BARU kali ini Adolf merasa dirinya digerogoti penyakit yang betul-betul janggal. Beberapa alat vitalnya sebagai seorang manusia lengkap, kini cenderung tidak konsisten menjalankan job descriptionnya. Mulanya memang ia tak yakin. Tapi setelah melalui uji fungsional yang telah diulangnya kesekian kali, Adolf merasa perlu untuk tidak lagi memperlakukan gejala ini secara main-main.

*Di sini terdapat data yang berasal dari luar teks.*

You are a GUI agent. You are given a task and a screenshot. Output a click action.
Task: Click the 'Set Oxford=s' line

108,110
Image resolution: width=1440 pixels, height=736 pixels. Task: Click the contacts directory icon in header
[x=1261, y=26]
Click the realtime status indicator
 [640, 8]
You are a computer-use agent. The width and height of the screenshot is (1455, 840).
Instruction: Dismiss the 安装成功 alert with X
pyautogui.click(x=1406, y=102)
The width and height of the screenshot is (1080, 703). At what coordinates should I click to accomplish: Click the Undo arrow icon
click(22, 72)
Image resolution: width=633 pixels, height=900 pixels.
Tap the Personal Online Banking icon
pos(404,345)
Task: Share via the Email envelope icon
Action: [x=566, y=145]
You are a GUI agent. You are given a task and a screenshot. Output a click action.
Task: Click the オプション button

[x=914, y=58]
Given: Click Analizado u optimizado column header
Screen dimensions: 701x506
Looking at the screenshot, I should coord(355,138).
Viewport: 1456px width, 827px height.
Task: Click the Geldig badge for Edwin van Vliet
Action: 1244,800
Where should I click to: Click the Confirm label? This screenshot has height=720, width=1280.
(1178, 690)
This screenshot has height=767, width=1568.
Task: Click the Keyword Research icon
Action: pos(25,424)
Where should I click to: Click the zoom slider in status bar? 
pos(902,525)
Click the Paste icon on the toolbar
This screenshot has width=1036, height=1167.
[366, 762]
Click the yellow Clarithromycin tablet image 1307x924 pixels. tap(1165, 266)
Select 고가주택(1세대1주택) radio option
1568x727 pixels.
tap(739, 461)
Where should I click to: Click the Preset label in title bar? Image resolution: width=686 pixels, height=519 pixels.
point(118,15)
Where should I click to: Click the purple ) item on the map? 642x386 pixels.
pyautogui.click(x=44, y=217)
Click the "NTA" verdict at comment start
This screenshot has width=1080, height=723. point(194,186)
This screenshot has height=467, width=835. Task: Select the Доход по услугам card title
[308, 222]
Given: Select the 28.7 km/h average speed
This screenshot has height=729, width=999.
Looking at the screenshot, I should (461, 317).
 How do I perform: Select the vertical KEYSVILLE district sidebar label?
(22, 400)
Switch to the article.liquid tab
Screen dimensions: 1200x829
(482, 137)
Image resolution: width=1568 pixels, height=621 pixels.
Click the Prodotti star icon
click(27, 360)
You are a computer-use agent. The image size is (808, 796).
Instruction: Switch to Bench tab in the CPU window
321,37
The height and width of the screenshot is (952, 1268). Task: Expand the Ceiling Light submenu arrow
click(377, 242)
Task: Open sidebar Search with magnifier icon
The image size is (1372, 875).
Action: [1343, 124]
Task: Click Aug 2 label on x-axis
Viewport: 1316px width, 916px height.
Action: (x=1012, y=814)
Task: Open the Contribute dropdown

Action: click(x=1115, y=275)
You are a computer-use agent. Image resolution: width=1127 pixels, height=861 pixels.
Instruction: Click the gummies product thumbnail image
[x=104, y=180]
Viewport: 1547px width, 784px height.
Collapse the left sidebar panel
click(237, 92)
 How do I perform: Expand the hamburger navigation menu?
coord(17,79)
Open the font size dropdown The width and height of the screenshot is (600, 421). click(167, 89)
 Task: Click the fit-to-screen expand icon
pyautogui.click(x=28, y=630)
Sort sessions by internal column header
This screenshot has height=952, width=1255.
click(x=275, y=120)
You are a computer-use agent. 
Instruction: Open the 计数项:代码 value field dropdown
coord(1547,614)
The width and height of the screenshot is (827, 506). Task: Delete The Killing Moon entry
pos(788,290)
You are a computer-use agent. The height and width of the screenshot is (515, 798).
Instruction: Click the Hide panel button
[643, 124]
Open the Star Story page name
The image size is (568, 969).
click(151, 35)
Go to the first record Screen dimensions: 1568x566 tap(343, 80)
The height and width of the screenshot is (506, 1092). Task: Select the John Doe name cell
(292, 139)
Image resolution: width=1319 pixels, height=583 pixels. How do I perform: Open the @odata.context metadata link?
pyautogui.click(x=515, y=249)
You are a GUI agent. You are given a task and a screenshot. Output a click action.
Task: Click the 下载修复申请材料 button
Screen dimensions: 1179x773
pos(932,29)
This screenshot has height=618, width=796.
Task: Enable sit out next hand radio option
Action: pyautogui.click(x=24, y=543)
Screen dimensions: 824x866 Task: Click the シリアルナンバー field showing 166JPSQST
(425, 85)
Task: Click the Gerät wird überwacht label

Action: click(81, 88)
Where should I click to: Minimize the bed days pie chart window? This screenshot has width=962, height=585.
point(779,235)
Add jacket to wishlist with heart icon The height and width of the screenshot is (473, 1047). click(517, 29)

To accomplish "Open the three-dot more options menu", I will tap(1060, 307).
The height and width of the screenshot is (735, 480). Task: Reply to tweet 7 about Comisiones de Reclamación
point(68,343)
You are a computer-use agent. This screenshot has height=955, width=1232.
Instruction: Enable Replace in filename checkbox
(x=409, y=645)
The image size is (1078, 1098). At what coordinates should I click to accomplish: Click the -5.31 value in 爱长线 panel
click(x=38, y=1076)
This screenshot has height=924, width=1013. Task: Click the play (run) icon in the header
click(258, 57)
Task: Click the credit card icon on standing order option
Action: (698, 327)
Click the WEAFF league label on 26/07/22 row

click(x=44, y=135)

Semua bermula ketika tiga hari lalu ia pergi ke toko kaset untuk membeli album terbaru Kelly Klarkson, salah satu dari puluhan diva favoritnya. Di usia yang nyaris menapaki setengah abad, ia bukannya tak menyelami perkembangan dunia musik kontemporer. Jawara idolnya negeri paman sam itu hanya salah satu penyanyi yang menggugah selera musiknya. Masih ada Madonna, Britney Spears, serta beberapa penyanyi wanita sexy lain yang juga sangat digilainya.

Dengan tidak sabar Adolf membelandang keluar dari Mega Mall menuju Blazer hitam berplat merah kesayangannya di tempat parkir. Tape langsung dihidupkan dan CD original berharga ratusan ribu itu segera dipasang. Adolf bersiul-siul sendiri sambil tidak sabar menanti menggemanya irama hits terbaru sang idola. Lima menit berlalu dan tak secuilpun irama lagu terdengar. Menginjak menit ke sepuluh keceriaan di wajah Adolf memudar diganti dengan perasaan dongkol.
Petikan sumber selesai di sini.